* _Tasks to complete_
[1] List the numbered section headings in the Olympic data article.
[2] Copy, word for word, the stretch of the Olympic data article from "Putting a different" through "come to mind.".

* _Extract to read_
== == ==
Investigating historic Olympic data

Whilst the 2020 Olympics are well underway in Tokyo, we had a peek at ‘120 years of Olympic history: athletes and results’, a data set put together by the Kaggle user ‘rgriffin’.

We used the statistical programming language R and ggplot2 – a library built specifically for data visualisation and some custom SHARE themes to create the visualisations. We also used the Tidyverse for various data wrangling/manipulation challenges, like grouping variables, partitioning data and calculating summary statistics! 

We filtered for the Summer Games and investigated a few choice areas, starting with top countries by team medals and number of individual medallists over time, followed by a focus on GBR, the distributions of height and weight by sport, the most dominated sports by individual countries and finally numbers of male / female participants over time.

1. Medallists by country

If we take a look at overall team medals, where the country’s 3-letter code is on the x axis and the number of medals won is on the y axis, we see that the USA are way out on top, followed by the Soviet Union (URS) and GBR. 

To calculate this we had to group by country & sex, create a ‘unique event’ column by combining events, medals and years, and then finally remove the duplicates entries, that way any given country would only receive one medal in a team event like in the 4x100m relay.

What did we learn?

Much of the top 10 is as we would expect; affluent nations with rich sporting histories. It is somewhat surprising that China are so far down the all-time table, but having dug into the data, we saw that China only won their first medal in 1984.

2. How are the Top Countries’ Medals Broken Down?

We recreated a similar chart, but this time we broke the medals down to see each country’s split of gold, silver and bronze. We added a separate colour for each medal, and put the bars side by side, rather than stacked on top of one another.

What did we learn?

We see that the USA are proportionately the best at converting medals into golds, whereas countries like GBR and France tend to win fewer golds than silver or bronze.

3. Individual Medallists over Time

Putting a different spin on things, we counted the number of individual medallists (so, a 4x100m relay team counts as four individual medals) and charted it over time, to see how the individual picture compares to the team picture.

We put the year along the x axis, and the cumulative total of medals on the y axis:

What did we learn?

The Soviet Union stopped competing in 1986, so it’s quite remarkable that they remain second on the table! Australia have also been performing incredibly well given how far they were behind countries like Germany and GBR going into the 1950s. Great Australian swimmers like Stephanie Rice and Ian Thorpe come to mind.

4. GBR Breakdown

We wanted to look at which sports our own country has done well in historically. We made three different charts to try and gauge our performance. It’s quite a complicated question, because what’s more important – overall medals, rank of medals won vs rank of participants sent, or participants per medal?

The lollipop chart below shows GBR’s top 15 sports by medal count.

What did we learn?
== == ==
* _Supplied information_
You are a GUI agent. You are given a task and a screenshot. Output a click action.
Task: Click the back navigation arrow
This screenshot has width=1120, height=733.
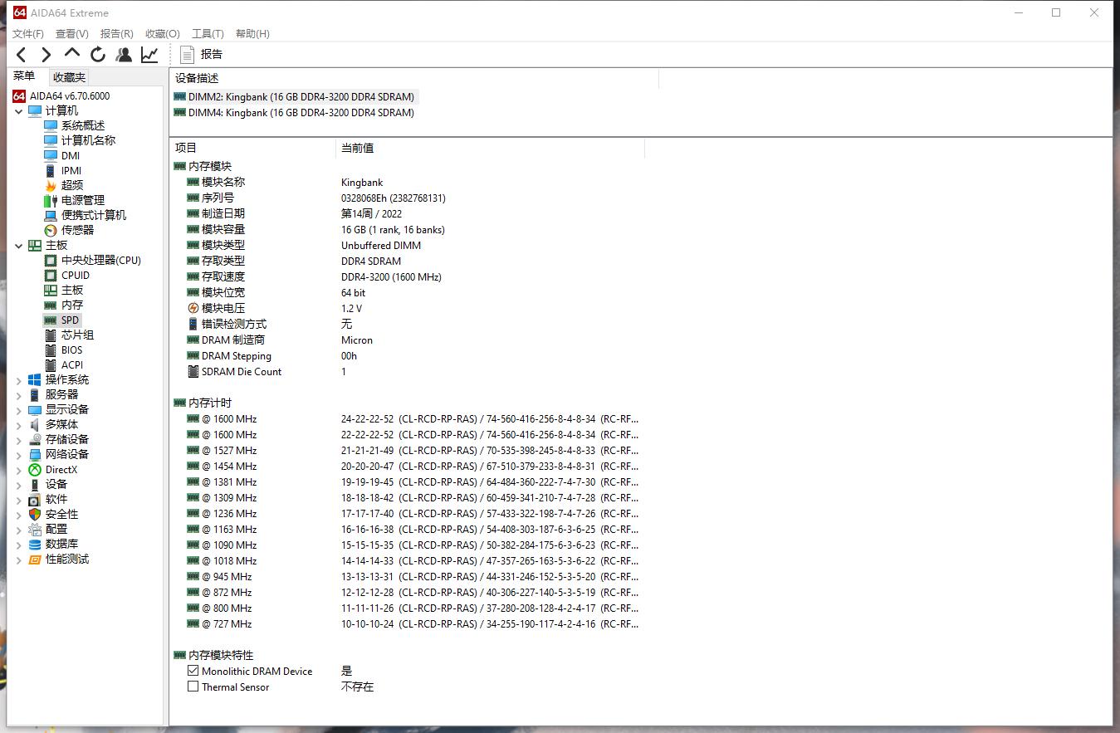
== == ==
* _Exercise answers_
[1]
1. Medallists by country
2. How are the Top Countries’ Medals Broken Down?
3. Individual Medallists over Time
4. GBR Breakdown

[2]
Putting a different spin on things, we counted the number of individual medallists (so, a 4x100m relay team counts as four individual medals) and charted it over time, to see how the individual picture compares to the team picture.

We put the year along the x axis, and the cumulative total of medals on the y axis:

What did we learn?

The Soviet Union stopped competing in 1986, so it’s quite remarkable that they remain second on the table! Australia have also been performing incredibly well given how far they were behind countries like Germany and GBR going into the 1950s. Great Australian swimmers like Stephanie Rice and Ian Thorpe come to mind.